Le vieillissement de la population est amorcé de longue date, et va s’accélérer. Il incite les pouvoirs publics à améliorer la qualité de vie de nos aînés en modifiant leur prise en charge. Les actions politiques sont nombreuses et se concrétisent autour d’expérimentations dans lesquelles le pharmacien a toute sa place.

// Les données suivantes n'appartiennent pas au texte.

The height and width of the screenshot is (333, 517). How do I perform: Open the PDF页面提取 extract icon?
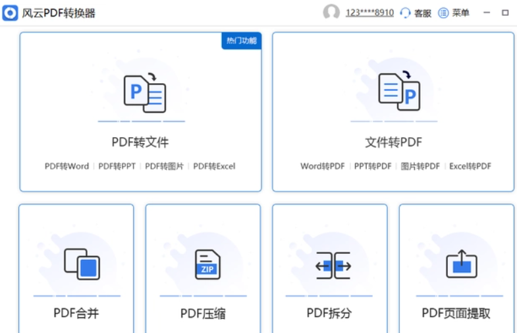(461, 265)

« Il faut, grâce à notre politique du grand âge, améliorer notre espérance de vie en bonne santé. La France a une bonne performance en espérance de vie, mais pas en espérance de vie en bonne santé. Cela va passer par beaucoup de préventions et une action globale sur le grand âge », objective Dominique Libault, directeur de l’École nationale supérieure de la Sécurité sociale et ancien directeur de la Sécurité sociale. Ce haut fonctionnaire a présenté, en 2018, 175 propositions à la ministre de la Santé afin d’élaborer la politique de l’autonomie et du grand âge.
L’idée d’un parcours
La recherche de la qualité de vie des seniors passe par un changement de vision politique et d’approche du sujet. « Il faut une approche globale de la personne âgée, de son parcours de soin et de son parcours de vie pour construire la politique du grand âge. Aujourd’hui, nous partons des institutions, de l’hôpital et du médico-social, et la personne doit s’adapter. Cela crée des risques de ruptures dans le parcours », analyse Dominique Libault.

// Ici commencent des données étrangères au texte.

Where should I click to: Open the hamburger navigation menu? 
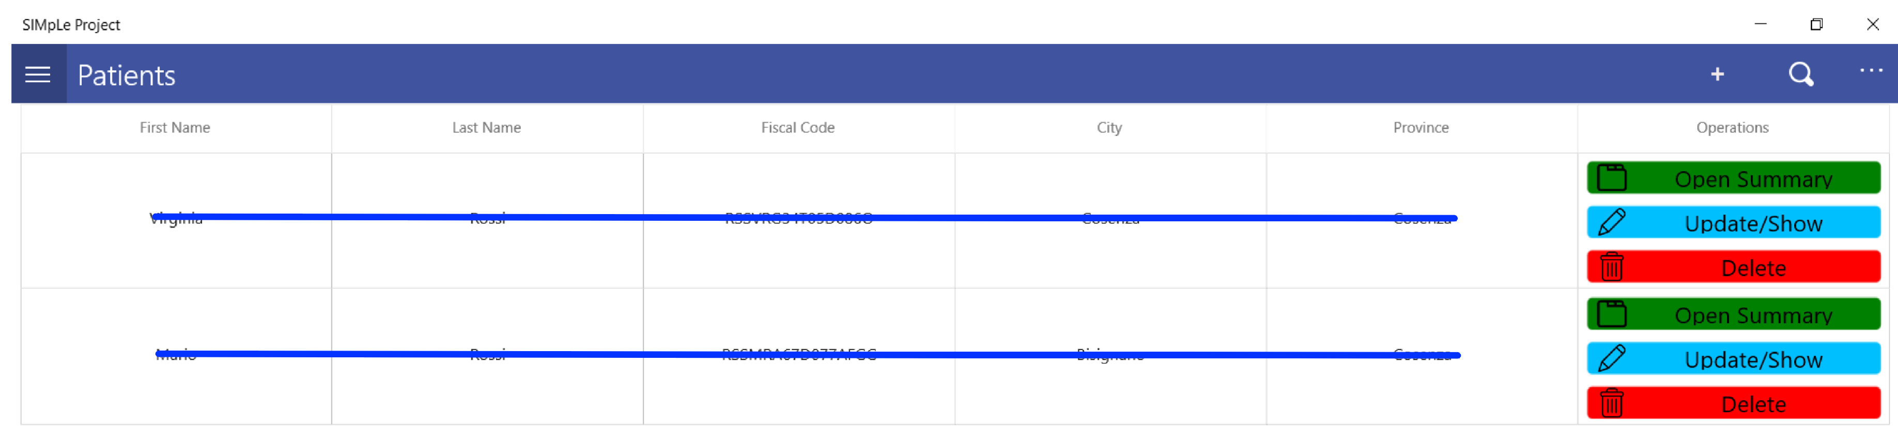click(38, 74)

Afin d’éviter ces ruptures, le pharmacien peut jouer un rôle majeur et multiple, reconnu dans le Paerpa, le parcours de santé des aînés. Ce dernier est expérimenté sur plusieurs territoires français depuis 2014. Il vise à préserver l’autonomie grâce à une meilleure coordination des acteurs de la santé et du social, une sortie d’hôpital sécurisée, un accompagnement afin de ne pas y retourner, ainsi qu’une attention particulière sur la iatrogénie.
Des actions concrètes
Éric Ruspini, pharmacien titulaire, élu URPS et président de l’USPO Grand Est, ne tarit pas d’éloge sur le Paerpa. « C’est extrêmement intéressant. Nous savons grâce au Paerpa si la PDA est nécessaire, si la dénutrition a été évaluée, s’il y a des plateaux-repas, etc. » En somme, un outil de partage qui a fait ses preuves. Il passe par un document conjoint aux différents acteurs médicaux et sociaux, le plan personnalisé de santé (PPS). Celui-ci comprend observations, bilans et analyses. Lorsqu’il est communiqué au pharmacien, il a 1 semaine pour en faire une analyse avant de le renvoyer à la plateforme territoriale d’appui (PTA).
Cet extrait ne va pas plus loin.